[Stored items]
_ _ _ _ _ _ _

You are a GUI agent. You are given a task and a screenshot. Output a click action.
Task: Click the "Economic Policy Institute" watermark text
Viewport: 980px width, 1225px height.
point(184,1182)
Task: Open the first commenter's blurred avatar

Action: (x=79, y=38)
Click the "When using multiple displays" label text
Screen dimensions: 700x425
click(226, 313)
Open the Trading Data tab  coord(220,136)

_ _ _ _ _ _ _

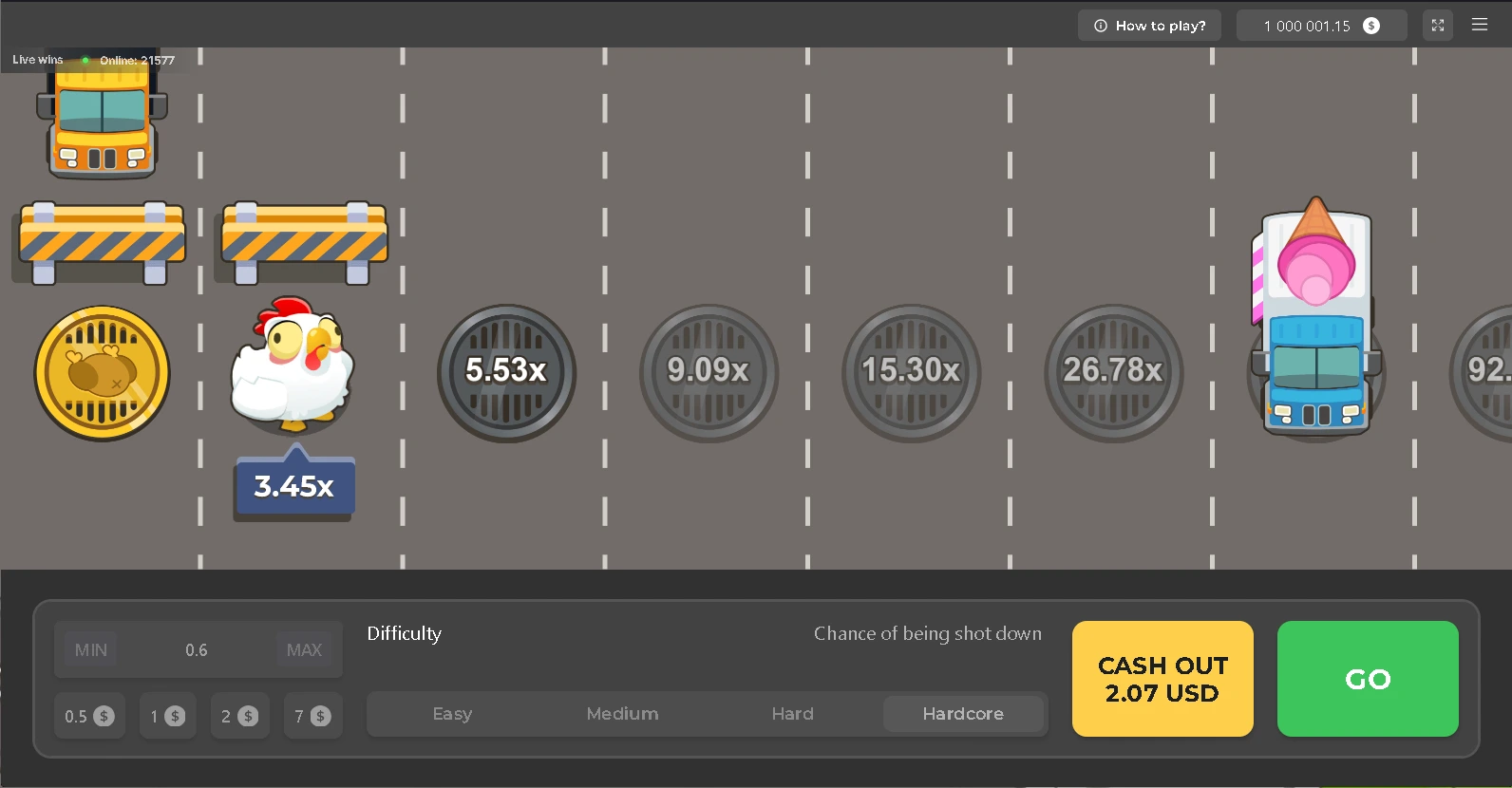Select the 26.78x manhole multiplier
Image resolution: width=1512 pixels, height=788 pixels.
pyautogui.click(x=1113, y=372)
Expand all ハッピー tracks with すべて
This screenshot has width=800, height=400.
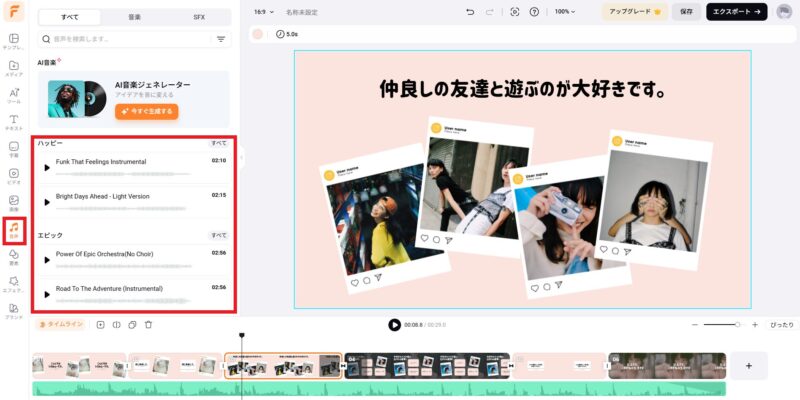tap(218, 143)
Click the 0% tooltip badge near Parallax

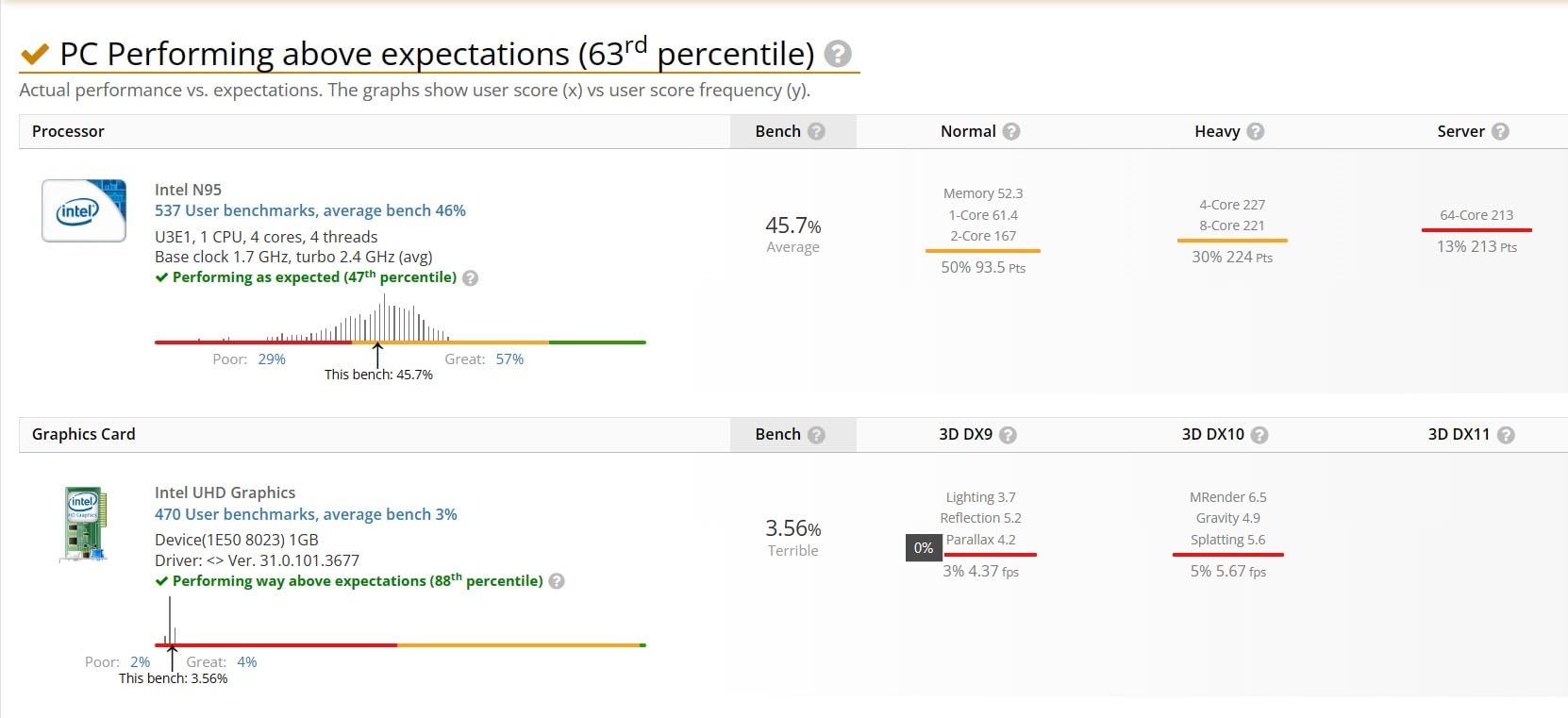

_ _ _ _ _ _ _

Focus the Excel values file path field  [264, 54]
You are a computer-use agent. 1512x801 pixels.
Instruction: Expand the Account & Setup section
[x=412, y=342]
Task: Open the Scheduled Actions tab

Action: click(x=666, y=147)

_ _ _ _ _ _ _

DIRECTIONS FOR THIS TASK: Starting at the line above that contains "Expand all ハッピー tracks with すべて", transcribe every line exactly through the line that contains "Click the 0% tooltip badge near Parallax", including that last one, and skip the pictures.

WRITTEN SOLUTION:
Expand all ハッピー tracks with すべて
This screenshot has width=800, height=400.
tap(218, 143)
Click the 0% tooltip badge near Parallax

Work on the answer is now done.